I always resisted labels - being typed as a particular type of artist. Whatever caught my eye was fair game for the canvas. Being just an artist was more important than painting the societal, flavour of the month. Whatever was in vogue. I resisted the label even if it increased the probability of a sale. 

Sketching it in... 

All of nature is inspiring so why not interpret as much of its beauty as possible? I also admire the creativity and artistry of Paul Simon. His song "One Trick Pony" is a favourite and summarizes my thoughts. The lyrics of "Rhymin' Simon" are true and honest like those of Marko Burrows. 

  • "He's a one-trick pony
  • One trick is all that horse can do
  • He does, one trick only
  • It's the principal source of his revenue
  • But when he steps into the spotlight
  • You can feel the heat of his heart
  • Come rising through" 

This landscape is a view from Killbear looking south toward the navigational light which I painted in #2310 "Killbear Light". This image was taken by the father of my friend Cameron Lindsey in the autumn of 1963. The timing was just before JFK was assassinated. The senior Lindseys were enjoying a beautiful autumn day in Killbear and the kids were somewhere else - including Cam. The timing and the windy turbulence of the environment reminded me of the Kennedy "Camelot" and that association explains the otherwise cryptic reference in the title. 

Jacqueline Bouvier Kennedy (1929–1994) used " Camelot" to refer to her period in the White House as the First Lady of the United States. The first Camelot was experienced during the time of King Arthur and the Knights of the Round Table. The word has come to be associated with a place or time of idyllic happiness. Killbear on a sunny autumn day was also such a place. The turbulence of the Killbear winds foreshadowed the turmoil that was coming to Camelot with the assassination of JFK on November 22, 1963. The Kennedys brought youth and glamour to the White House but that died in 63. 

For this and much more art, click on Pixels. Thank you. 

Monday, June 14, 2021

#2500 "Cold Frontal Deformation Zone Sunset"

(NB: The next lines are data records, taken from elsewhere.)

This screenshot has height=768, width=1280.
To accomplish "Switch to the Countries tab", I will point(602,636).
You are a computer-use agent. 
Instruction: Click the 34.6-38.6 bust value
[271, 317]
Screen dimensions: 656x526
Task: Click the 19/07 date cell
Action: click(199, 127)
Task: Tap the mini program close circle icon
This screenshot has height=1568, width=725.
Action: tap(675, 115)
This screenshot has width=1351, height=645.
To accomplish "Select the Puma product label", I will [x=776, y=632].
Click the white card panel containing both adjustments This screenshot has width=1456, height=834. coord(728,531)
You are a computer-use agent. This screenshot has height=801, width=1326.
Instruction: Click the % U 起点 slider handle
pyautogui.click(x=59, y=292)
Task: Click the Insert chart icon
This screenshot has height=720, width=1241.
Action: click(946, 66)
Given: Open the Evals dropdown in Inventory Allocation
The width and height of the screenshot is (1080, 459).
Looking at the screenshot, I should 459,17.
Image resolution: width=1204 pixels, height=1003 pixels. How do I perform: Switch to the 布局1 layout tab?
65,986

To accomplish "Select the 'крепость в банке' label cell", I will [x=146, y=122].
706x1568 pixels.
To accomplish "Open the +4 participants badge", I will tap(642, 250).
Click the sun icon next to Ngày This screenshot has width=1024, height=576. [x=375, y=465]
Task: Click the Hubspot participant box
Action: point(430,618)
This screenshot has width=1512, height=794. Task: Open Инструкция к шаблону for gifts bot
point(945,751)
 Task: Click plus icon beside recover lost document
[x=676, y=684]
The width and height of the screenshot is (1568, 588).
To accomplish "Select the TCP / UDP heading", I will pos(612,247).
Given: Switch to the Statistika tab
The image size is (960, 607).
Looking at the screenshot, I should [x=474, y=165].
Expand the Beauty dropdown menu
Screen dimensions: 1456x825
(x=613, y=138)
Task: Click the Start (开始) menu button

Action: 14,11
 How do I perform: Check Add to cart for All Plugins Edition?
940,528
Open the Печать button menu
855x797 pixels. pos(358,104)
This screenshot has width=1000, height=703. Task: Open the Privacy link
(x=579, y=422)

The cold front had passed through Singleton. The rain storm recorded in #2499 "March Lamb Showers" was history. 

The winds had veered to the northwest and the heavy rain showers had ended. The knife edge of the hang-back altostratus deformation zone was still on the northwestern horizon. The definite banding in the undersides of that cloud deck where the result of gravity, shock waves caused by the strong westerly winds aloft that were evicting the storm out of eastern Ontario. 

SCUD cloud was being whipped up by the brisk northwesterlies. These shreds of stratus rolling with the tumbling vortices of moisture, were what really caught my eye. Even in what might appear as a turbulent chaos, there is order. Note the wavelength regularity of the stratus if you link similar cloud elements together. 

I try to enjoy every sunset. There is a new one every day. They are all free if we only spend the time.  

I use a second palette to keep my oils bright and clean when I work with colours like yellow. 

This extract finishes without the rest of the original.